Friday, February 03, 2006

Marvin Loves Tommy -- Pass It Along

Was just alerted by a friend to the fact that former TV news giant Marvin Kalb and the New York Times' Thomas L. Friedman discussed your humble Pulp servant on the Kalb Report radio show at a National Press Club event on Dec. 12. Found the transcript on Kalb's Web site about a column I wrote for New Times slamming Friedman's support of the war. Here's a portion of the transcript:

MR. KALB: I was going through the blogosphere -- you'll forgive me --


MR. KALB: -- and came upon a really dreadful critique of you written by some guy named Bob Norman of the Broward-Palm Beach New Times, which I don't normally read.

MR. FRIEDMAN: You and me both.

C'mon Tommy, that' s no way to treat a fellow Livingston Award winner. We're supposed to be members of a genteel club, right?

MR. KALB: But it had -- really, I'm not even sure I want to go through all of this. But it was very, very negative, and the whole point was that you're a big-shot journalist and you supported these people going into Iraq. You thought it was a necessary thing to do.


MR. KALB: And you wrote many columns, and I want to brief some of these here. You wrote many columns about this. So you're a no-goodnik and it's quite clear that you are. What is your feeling as you look back over the last couple of years? You said you don't want to, but I would like you to. Do you feel that what you were writing about in 2002 has been more or less borne out by the reality of what has happened?

MR. FRIEDMAN: ... I thought there was a justified reason for the war. I felt it then and I feel it as strongly today, Bernie, as ever. And whether you're from the Broward paper or anywhere else -- first of all, this war, this was a hard call. This was the hardest call I've ever had as a journalist. ... I believed we had a strategic interest and a moral obligation to test -- and I always knew it was a test, a long shot -- to see if we could partner with the Iraqis in the very heart of that world to change the context of what was going on out back. So to all those on the left, to all those in Broward County, all right, I don't happen to think that that has changed. I believe -- you can disagree with that, but you have no right not to think seriously about this war and about what was going on out back.

Invading and bombing a country without provocation or imminent threat was the "moral" thing to do? And he knew it was a long shot? And who the hell is Bernie? Also, is it just me, or is there a note of condescension in Friedman's repeated use of the term "Broward." The NYT columnist's dissertation ends with this priceless back-and-forth with Marvin:

MR. FRIEDMAN: I felt I had a responsibility as a parent, as an American, and as a columnist to think this through as best I could. That's how I thought it through. I don't regret a single thing.

MR. KALB: Good for you.

Had it only been as good for America, Iraq, and the world.

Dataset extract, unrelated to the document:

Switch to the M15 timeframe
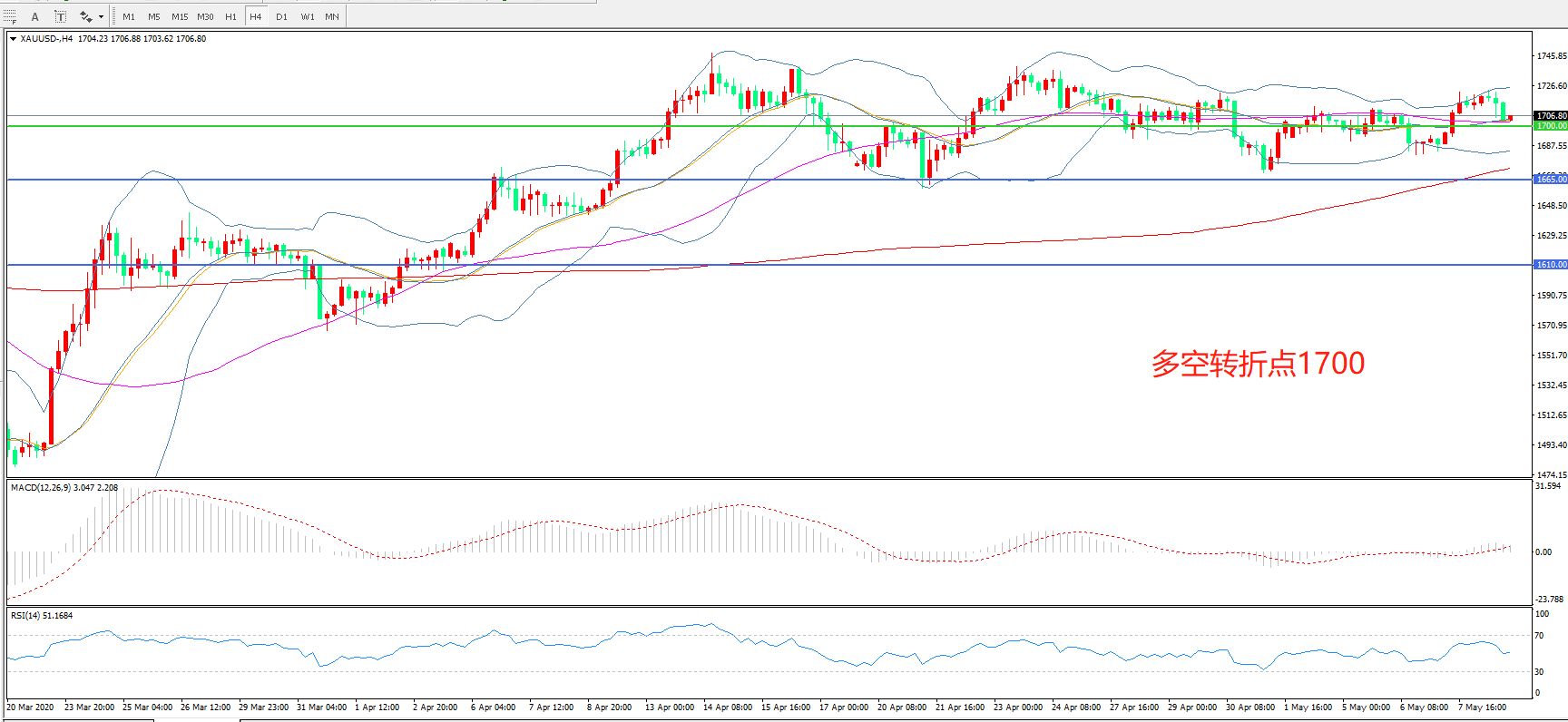1568x722 pixels. [180, 16]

Anonymous sam eifling said...

I would hate for anyone to transcribe and publish some of my blithering interview questions, and without further criticism of Mr. Kalb, his questions here are a pile of soft-pedaled mush. He was slumming around the Internet and was aghast at "some guy"'s "dreadful critique"; how does Friedman respond? Blech.

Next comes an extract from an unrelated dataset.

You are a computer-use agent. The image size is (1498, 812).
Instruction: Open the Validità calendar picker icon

As for "partnering with Iraqis," as Friedman puts it, I wonder how some of the Iraqis and Americans pictured on the following pages would rate our partnership thus far (note: bad stuff ahead).

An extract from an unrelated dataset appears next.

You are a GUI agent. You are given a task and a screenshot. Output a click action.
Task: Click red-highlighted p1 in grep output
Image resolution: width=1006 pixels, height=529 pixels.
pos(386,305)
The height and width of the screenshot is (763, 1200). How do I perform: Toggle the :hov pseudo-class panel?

Journalists who parrot the Bush-Cheney case for war ought to keep taped to their monitors a snapshot of the crying boy with no arms and of the soldier whose face has gone missing.

12:53 PM  
Anonymous lawrence said...

I don't know if the New Times column was dreadful or not -- haven't read it, to be perfectly honest -- but you have to love the way their back-and-forth reeks of a couple of massively important fellows kicking back and rubbing one another's shoulders. I'm surprised they didn't commit fellatio on one another right there on the air. This should not pass as intelligent discourse in the capital or anywhere else, including backwater Broward. No wonder this war happened.
And I used to think Kalb was kind of cool.

3:14 PM  
Blogger s.m. koppelman said...

Tom Friedman just gets more and more smug and irritating every year, doesn't he?

8:34 PM  
Anonymous b.c. said...

The Spread the Plame article was like a swift kick to Friedman's ball sac. I kept imagining the look on his face when he read it.

10:06 AM  
Anonymous jeff stratton said...

"Bernie" refers to former CNN anchor Bernard Shaw, who hovers nearby and occasionally inhabits Kalb with a ghostly, spectre-like presence.

2:44 AM  
Blogger Florida Pulp said...

Intriguing theory about Shaw. I mean, doesn't he haunt all of us just a bit? The prevailing belief, though, is that Friedman was calling Marvin by the name of his slightly less distinguished brother. That would be Bernard Kalb, who used to work with Shaw at CNN and served as State Department spokesman in the 80s.